Há cerca de três décadas que, no patropi, não se
conhece análises consistentes sobre nossa experiência histórica recente. Tudo
se passa como se um grande desalento houvesse tomado conta dos nossos intelectuais.
Dessa forma, a
imprevisibilidade caracteriza o nosso tempo.
Vou tentar traçar aqui um resgate sucinto do que foi
esse processo, em nosso país.
No Brasil do século XIX, não havia espaços próprios
para a intelectualidade. Já durante o Império, uma alternativa dos pensadores
de então era a carreira na diplomacia, posto público que garantia ganho
financeiro, permitindo atividade intelectual paralela.
Só no século XX se dá a consolidação de instituições
“propriamente intelectuais”, como as universidades, abrindo “carreiras”
autônomas e, a partir disso, ocorre a profissionalização da atividade.

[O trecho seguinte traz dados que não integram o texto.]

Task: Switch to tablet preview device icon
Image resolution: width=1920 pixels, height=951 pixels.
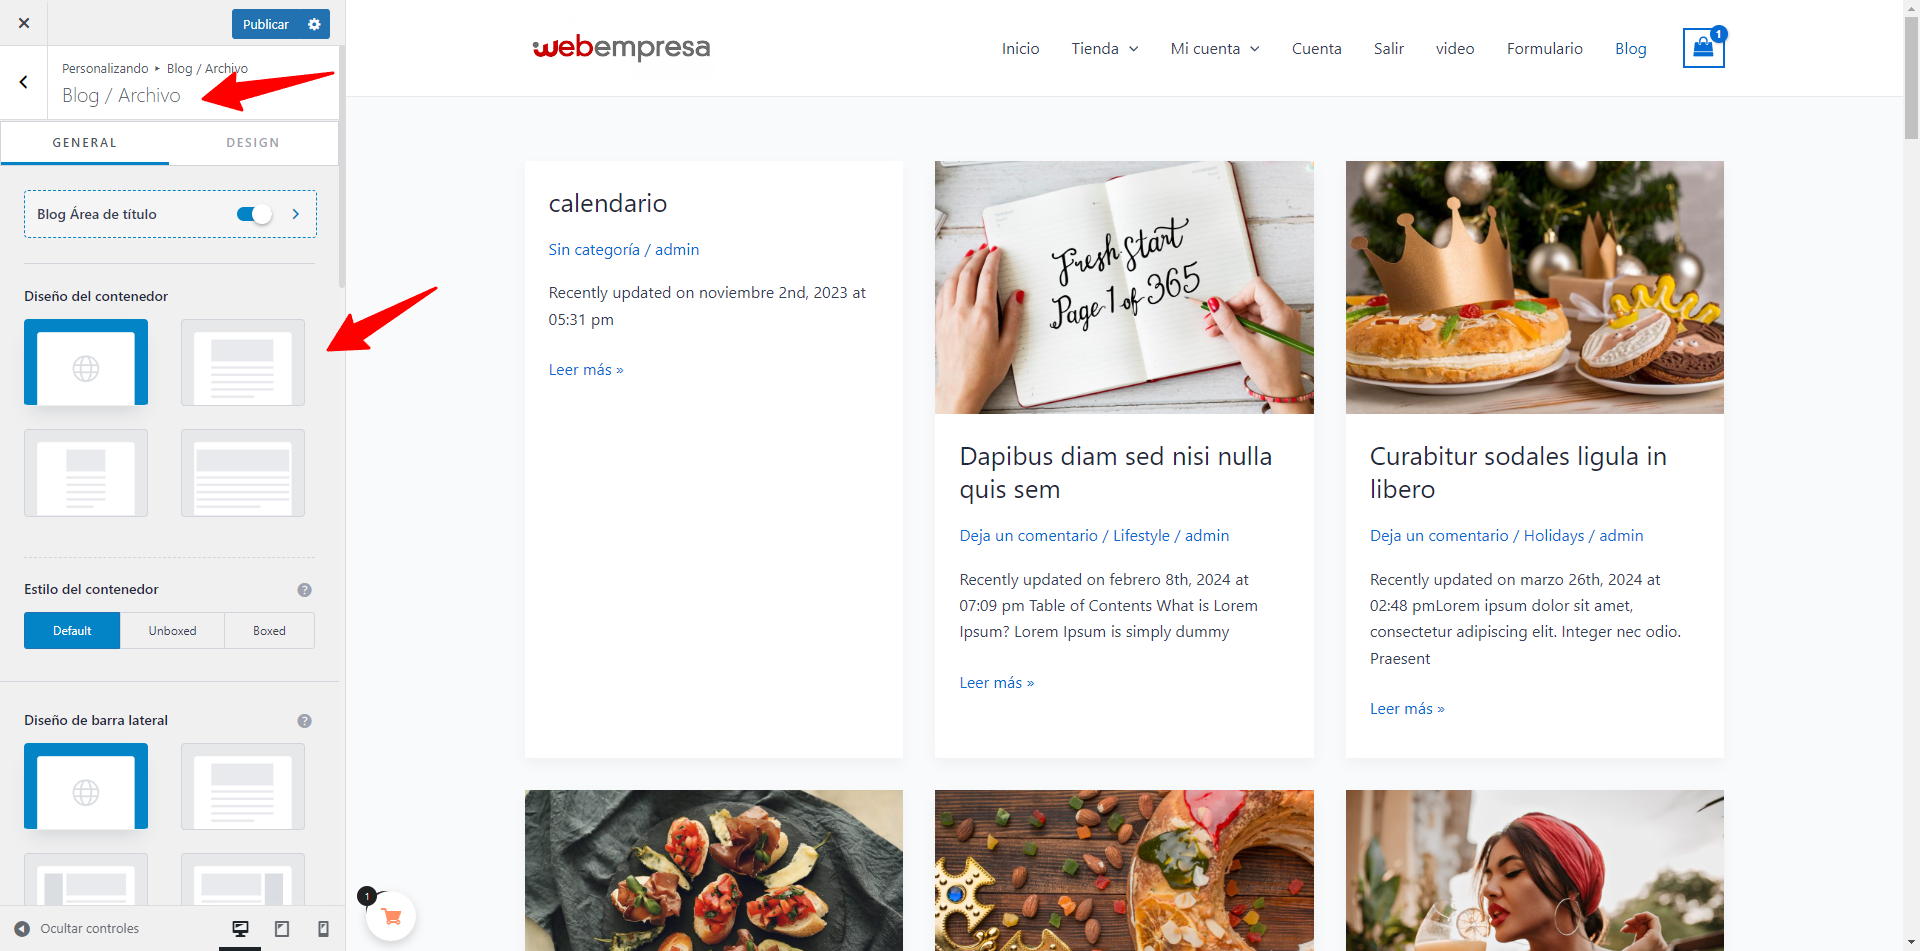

Provoco: no século XXI, qual o papel do intelectual
na sociedade da informação?
Como ensina a professora Ângela Alonso (USP), há
“profissionais do conhecimento”, vinculados à universidade “da porta para
dentro”; e há (ou deveria haver) “intelectuais públicos”, empenhados na
enunciação e posicionamento político. Onde estão?
Entendo que a universidade brasileira passou por um
processo de burocratização, tornando-se um lócus de habilitações, mais instrumental
do que produtora de conhecimento novo, novos conceitos, ou novas teorias.
É o que pondera também o jornalista Bernardo Kucinski,
para quem a fase da grande Sociologia se foi. “Não é mais a ciência em busca da verdade histórica, mas é a ciência
das “carreiras”, argumenta.
O status da carreira acadêmica passa a se nortear
por requisitos da universidade, como a “produtividade” mediante publicações de
artigos “científicos”, títulos, orientações e participação em bancas. Tudo
muito bem comportado, dentro dos parâmetros instituídos e controlados pelos
estamentos.
Lamentavelmente, os intelectuais desta geração se
despolitizaram, impregnados pela ideia-mestra de que “não há mais utopias”,
dedicando-se unicamente à academia – onde, “a rigor, não há diferença entre um
filósofo e um engenheiro”. Ou seja, as ciências ‘duras” dominam as pesquisas e
detêm a hegemonia.
A historiadora Maria Helena Capelato corrobora essas
considerações e faz uma distinção entre os pensadores comprometidos com a vida
política. Ensina: “há intelectuais
ligados ao PSDB e ao PT; e há os que apenas produzem conhecimento mantendo a
velha postura, típica do século XIX, do “sábio” pensando e falando para si
mesmo”.
Cá no meu canto, fico assuntando sobre esse estranho
silêncio dos intelectuais orgânicos brasileiros.
Será que, nas trevas em caiu o Brasil, estão com paúra
de registrar para a posteridade que, como alternativa à missão histórica ou
revolucionária, o pragmatismo transformou parte significativa das lideranças
desta geração em meros chefes de quadrilhas? Por que não formulam, nem sequer
especulam, sobre os fatos?
Qual
será o cenário que está sendo montado, ao longo do século XXI? Quais as grandes
tendências?
Que
ideologia está dominando a mídia à essa altura da história da humanidade? Quais
os papéis da Internet? Conseguirá o capitalismo consolidar um novo padrão de
acumulação? Qual o papel do Estado?
A
ambição, a ganância, o individualismo, a competição, a busca do lucro máximo, a
destruição ambiental, a desigualdade social, o colonialismo, a dominação, o
autoritarismo, o patrimonialismo, a corrupção e a violência permanecerão sendo
os nossos paradigmas? Quais os novos conceitos integradores das ciências?
Quais
são os prováveis novos caminhos para a luta dos trabalhadores, no Brasil e no
mundo?
Por
que a esquerda logra ser alternativa de governo, mas não consegue ser
alternativa de poder?
Será a
derrota do pensamento e o triunfo das nulidades, de que falava Ruy?